-- start MATERIAL FOR THE TASK --

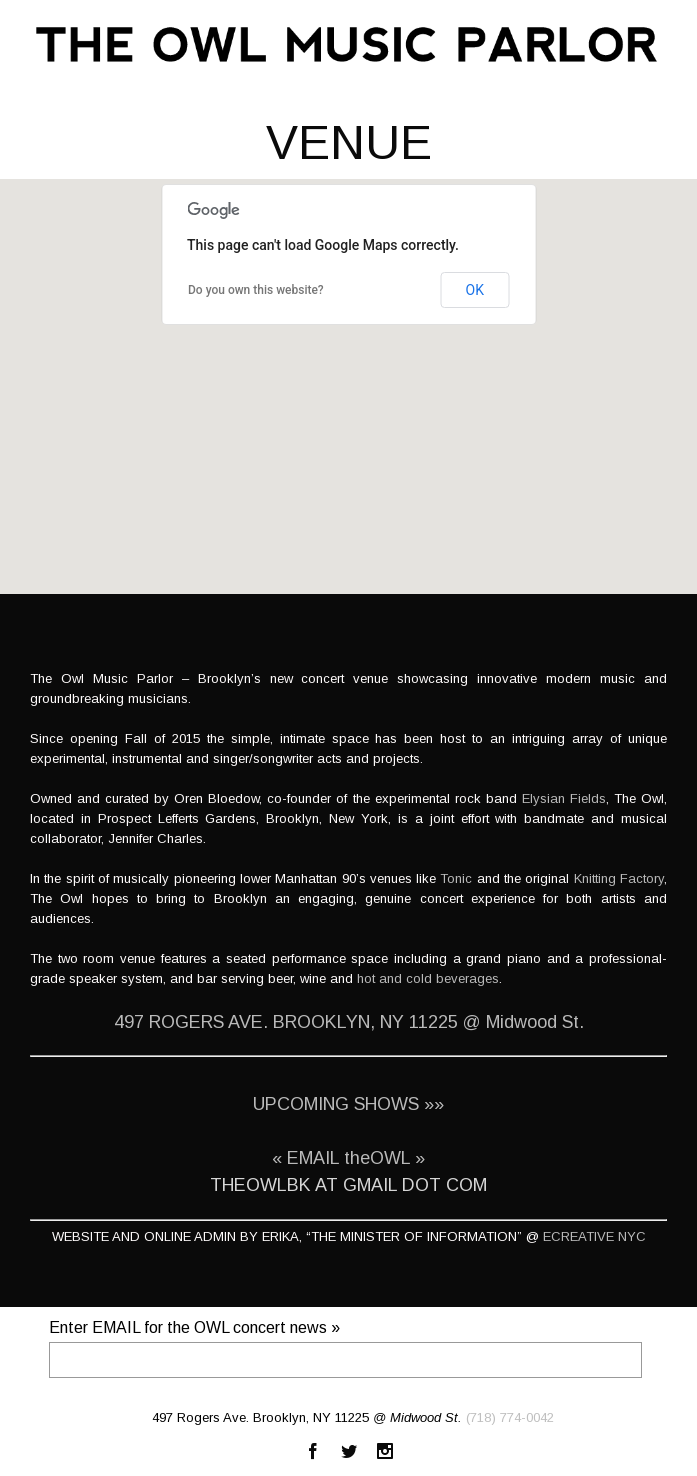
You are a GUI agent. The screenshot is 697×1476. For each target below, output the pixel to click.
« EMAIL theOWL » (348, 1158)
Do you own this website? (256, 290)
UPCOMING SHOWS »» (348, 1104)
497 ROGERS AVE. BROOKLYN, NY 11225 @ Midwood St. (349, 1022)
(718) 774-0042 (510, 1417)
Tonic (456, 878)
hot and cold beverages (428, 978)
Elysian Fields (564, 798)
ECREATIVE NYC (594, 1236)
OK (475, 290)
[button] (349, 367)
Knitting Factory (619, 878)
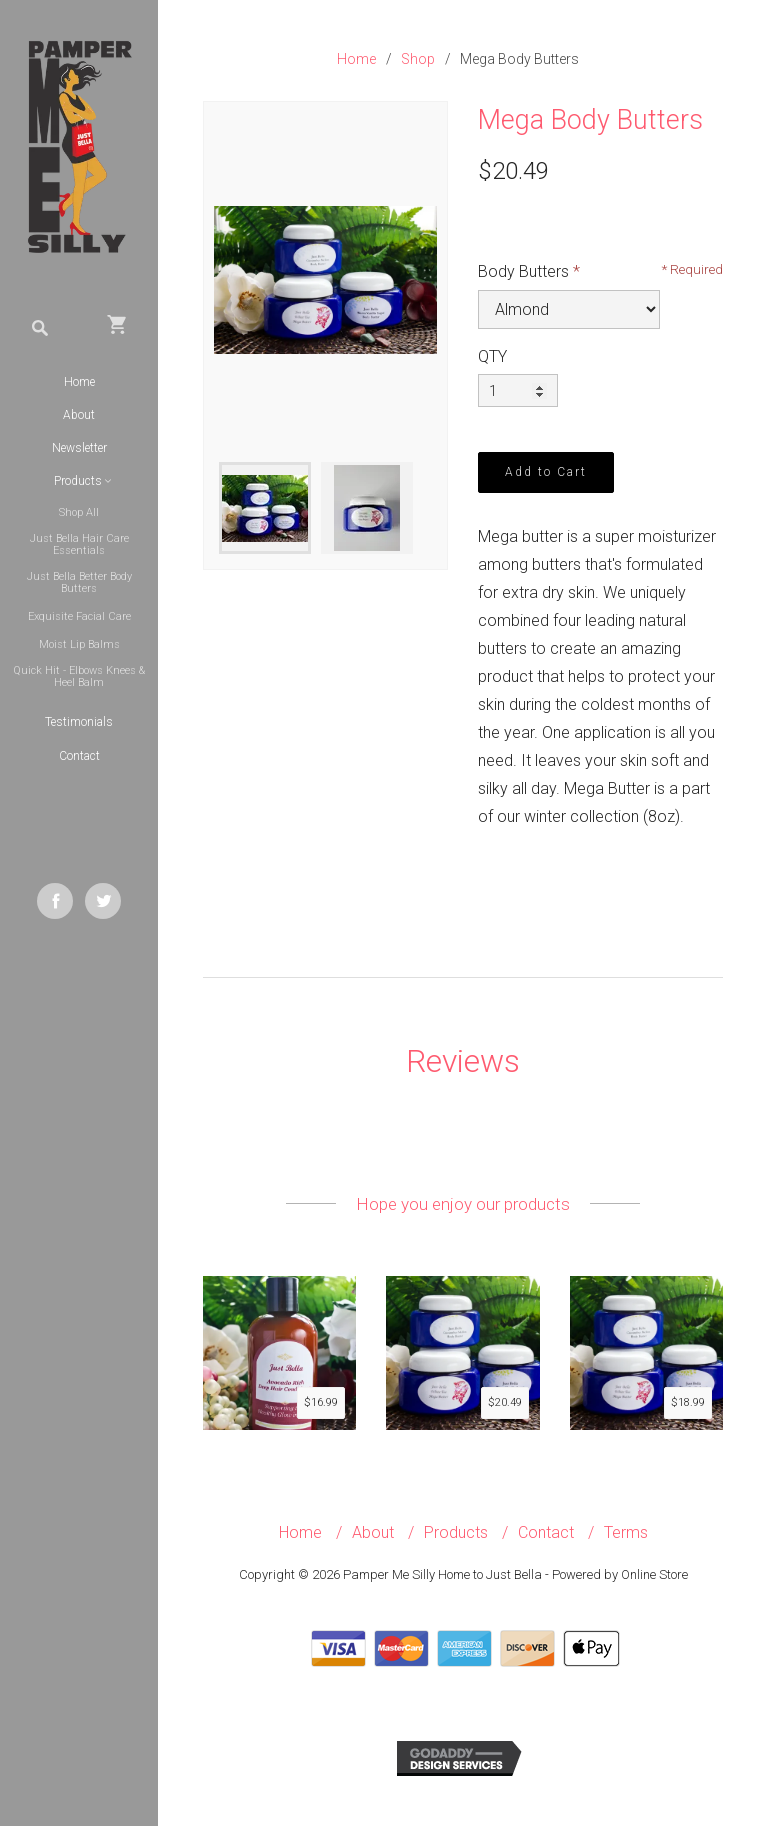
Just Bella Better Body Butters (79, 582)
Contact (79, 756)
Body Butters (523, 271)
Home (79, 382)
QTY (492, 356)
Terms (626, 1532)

-- end MATERIAL FOR THE TASK --

TASK TO CARRY OUT :: Can you convert everything from the entry containing "hot and cold beverages (428, 978)" down to the end of the entries, both ends included, into a two-column CSV with columns element_text and click_point? Give one row per entry, put each value in a single quoted field with line breaks replaced by spaces, and leave out the pictures.

WRITTEN ANSWER ::
element_text,click_point
"hot and cold beverages","(428, 978)"
"Elysian Fields","(564, 798)"
"ECREATIVE NYC","(594, 1236)"
"OK","(475, 290)"
"[button]","(349, 367)"
"Knitting Factory","(619, 878)"
"Just Bella Better Body Butters","(79, 582)"
"Contact","(79, 756)"
"Body Butters","(523, 271)"
"Home","(79, 382)"
"QTY","(492, 356)"
"Terms","(626, 1532)"